Tracking down a lost money transfer has always been a challenge, but especially so since wire transfers were initiated in the 19th century on the back of the then “new” technology of the telegraph. What a shame that so little progress has been made in this important function that lies at the heart of so much commerce—especially in view of all the other technological changes that have occurred around us.
The U.S. Department of Commerce tells us there are more than 18,000 businesses in the United States with 500 or more employees; and that it costs these mid- and large-size companies more than $700 million to handle payment exceptions every year. What a waste of time, money, and productivity. And that is only in the United States. The situation is exacerbated when we factor in cross-border transactions. There is no readily available hard data as to the costs (hard and soft costs) of reconciliations by this category of business, but it has to be unacceptably large by any measure.

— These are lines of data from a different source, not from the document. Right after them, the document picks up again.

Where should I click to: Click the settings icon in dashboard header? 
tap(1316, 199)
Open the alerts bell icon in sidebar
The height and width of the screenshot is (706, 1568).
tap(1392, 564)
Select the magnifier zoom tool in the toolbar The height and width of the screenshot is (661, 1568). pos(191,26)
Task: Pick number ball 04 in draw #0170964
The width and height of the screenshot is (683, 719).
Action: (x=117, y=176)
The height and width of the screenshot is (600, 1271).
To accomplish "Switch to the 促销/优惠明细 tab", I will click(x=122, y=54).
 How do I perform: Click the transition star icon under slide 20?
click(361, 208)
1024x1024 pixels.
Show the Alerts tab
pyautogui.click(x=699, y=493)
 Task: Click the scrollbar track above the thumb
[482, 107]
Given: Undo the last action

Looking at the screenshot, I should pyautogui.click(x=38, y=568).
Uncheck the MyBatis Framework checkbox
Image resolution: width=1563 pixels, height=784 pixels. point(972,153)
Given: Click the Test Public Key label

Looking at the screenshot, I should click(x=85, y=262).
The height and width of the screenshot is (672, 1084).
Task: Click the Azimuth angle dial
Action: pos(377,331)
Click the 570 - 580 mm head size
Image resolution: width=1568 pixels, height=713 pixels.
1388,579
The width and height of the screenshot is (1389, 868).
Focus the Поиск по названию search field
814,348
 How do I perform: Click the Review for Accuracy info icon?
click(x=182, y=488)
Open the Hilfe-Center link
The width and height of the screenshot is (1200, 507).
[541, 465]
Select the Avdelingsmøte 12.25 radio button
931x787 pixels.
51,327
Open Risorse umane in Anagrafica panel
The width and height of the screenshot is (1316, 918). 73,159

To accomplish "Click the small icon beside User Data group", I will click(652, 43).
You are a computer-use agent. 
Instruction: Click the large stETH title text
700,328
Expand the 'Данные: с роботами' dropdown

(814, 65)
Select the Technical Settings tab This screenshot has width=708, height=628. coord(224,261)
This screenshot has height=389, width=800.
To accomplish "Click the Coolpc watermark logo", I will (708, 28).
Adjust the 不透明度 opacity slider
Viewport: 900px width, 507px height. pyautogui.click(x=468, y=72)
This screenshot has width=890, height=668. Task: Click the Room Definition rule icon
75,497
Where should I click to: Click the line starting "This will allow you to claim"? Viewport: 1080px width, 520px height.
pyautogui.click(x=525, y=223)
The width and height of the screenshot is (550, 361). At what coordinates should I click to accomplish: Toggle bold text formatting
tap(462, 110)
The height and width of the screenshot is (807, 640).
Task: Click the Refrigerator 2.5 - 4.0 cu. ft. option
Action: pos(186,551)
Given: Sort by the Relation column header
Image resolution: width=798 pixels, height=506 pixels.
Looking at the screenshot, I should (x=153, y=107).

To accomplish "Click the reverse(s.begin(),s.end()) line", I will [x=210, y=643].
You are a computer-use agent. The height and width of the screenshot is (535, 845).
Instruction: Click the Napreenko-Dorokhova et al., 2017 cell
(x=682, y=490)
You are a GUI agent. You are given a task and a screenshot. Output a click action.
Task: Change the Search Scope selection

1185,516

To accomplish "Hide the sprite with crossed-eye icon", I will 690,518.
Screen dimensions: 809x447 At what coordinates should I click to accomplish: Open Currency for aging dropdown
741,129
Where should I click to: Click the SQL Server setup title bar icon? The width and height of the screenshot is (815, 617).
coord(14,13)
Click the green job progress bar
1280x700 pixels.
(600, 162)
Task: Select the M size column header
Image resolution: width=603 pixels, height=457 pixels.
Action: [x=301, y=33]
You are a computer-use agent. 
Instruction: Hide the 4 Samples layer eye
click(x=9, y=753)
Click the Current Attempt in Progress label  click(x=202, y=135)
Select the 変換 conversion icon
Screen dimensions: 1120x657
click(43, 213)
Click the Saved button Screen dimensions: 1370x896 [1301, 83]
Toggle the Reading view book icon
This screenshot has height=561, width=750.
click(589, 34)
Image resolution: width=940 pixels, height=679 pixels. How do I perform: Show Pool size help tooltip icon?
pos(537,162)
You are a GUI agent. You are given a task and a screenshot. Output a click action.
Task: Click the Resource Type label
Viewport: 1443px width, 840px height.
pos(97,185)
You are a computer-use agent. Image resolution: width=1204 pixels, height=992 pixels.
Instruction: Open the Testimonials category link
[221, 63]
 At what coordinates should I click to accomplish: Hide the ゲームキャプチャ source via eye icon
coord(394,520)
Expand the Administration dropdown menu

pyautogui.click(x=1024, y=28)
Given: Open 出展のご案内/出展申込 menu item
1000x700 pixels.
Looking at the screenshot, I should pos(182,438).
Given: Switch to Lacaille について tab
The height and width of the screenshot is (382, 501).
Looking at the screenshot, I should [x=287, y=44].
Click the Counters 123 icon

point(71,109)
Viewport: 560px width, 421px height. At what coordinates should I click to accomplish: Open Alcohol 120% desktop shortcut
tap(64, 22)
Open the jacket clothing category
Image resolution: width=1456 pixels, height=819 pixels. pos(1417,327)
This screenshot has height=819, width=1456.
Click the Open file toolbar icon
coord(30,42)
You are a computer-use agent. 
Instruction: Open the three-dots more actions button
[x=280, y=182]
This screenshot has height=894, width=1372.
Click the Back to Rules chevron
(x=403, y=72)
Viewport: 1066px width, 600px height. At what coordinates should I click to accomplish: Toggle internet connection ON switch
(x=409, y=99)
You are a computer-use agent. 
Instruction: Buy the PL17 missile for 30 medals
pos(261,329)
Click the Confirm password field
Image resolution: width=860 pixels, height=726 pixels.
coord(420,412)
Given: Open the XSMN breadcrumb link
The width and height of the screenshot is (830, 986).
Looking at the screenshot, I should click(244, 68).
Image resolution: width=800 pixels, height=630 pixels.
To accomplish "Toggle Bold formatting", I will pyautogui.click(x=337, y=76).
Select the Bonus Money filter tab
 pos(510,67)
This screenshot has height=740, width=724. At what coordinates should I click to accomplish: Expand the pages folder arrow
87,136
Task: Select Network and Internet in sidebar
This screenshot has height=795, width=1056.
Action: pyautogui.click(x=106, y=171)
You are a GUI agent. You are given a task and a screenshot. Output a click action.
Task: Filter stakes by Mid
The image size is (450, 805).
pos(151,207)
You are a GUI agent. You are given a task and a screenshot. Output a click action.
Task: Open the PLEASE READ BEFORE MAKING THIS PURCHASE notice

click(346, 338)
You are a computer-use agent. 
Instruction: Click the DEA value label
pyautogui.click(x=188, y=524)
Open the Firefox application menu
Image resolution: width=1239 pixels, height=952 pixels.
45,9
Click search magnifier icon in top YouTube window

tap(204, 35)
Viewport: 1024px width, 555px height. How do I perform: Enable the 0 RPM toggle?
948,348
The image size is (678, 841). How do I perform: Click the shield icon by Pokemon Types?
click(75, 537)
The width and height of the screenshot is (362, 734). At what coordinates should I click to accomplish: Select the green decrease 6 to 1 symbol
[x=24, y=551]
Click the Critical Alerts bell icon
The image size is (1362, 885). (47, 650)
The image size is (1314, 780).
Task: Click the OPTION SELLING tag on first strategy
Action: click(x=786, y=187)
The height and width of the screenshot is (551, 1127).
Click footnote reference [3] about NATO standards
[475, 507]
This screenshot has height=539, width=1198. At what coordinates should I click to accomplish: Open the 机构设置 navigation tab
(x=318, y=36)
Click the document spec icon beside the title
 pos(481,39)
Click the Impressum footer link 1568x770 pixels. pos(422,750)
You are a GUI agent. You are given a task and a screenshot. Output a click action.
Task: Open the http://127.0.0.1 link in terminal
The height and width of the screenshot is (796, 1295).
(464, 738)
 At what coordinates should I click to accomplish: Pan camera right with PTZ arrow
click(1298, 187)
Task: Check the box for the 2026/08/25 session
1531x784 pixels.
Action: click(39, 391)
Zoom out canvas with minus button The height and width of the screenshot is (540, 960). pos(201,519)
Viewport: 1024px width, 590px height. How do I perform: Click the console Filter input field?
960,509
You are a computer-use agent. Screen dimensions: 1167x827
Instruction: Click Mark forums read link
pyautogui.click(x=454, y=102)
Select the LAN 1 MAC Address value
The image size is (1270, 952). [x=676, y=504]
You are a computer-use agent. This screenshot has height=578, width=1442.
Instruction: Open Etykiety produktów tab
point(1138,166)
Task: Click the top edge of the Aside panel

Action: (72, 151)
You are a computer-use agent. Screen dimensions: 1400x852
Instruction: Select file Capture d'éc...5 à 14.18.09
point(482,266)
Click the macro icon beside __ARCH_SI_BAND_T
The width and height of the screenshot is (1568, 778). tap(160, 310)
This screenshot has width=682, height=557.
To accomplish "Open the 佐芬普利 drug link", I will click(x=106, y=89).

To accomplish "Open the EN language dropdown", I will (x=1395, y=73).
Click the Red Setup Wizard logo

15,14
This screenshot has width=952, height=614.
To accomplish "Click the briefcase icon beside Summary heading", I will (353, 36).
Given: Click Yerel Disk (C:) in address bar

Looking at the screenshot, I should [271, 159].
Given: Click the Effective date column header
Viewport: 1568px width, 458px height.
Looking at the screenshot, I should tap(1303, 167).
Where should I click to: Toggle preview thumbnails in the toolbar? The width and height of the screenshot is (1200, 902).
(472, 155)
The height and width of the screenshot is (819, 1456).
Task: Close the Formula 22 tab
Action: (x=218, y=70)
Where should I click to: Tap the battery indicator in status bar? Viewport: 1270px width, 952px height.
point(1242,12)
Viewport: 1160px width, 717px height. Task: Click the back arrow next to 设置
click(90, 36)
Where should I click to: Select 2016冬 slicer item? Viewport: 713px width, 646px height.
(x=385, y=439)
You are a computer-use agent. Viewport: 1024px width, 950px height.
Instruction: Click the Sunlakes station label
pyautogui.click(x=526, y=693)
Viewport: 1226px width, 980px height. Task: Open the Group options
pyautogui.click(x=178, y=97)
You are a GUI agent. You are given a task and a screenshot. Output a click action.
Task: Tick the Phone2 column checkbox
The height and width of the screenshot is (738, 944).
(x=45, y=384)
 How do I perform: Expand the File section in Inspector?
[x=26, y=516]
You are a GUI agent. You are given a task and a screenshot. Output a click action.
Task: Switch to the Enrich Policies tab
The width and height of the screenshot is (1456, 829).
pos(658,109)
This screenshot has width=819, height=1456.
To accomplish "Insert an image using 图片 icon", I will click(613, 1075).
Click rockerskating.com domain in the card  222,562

Companies and other payment constituencies are demanding change, as they should. The most apparent solution is to attach rich data related to the transfer/payment so as to reduce the number of failed payments and to enable all interested parties to efficiently track down such failed payments when they do occur. In this instance, rich data would include items such as the invoice (or specifics of a partial payment), freight, customs and insurance documentation, consular certification, and perhaps even a picture of the product or spec sheet. The more data that can be embedded with the transaction information will provide a full reference file for the transaction and be a significant step forward in increasing the reliability and utility of payments.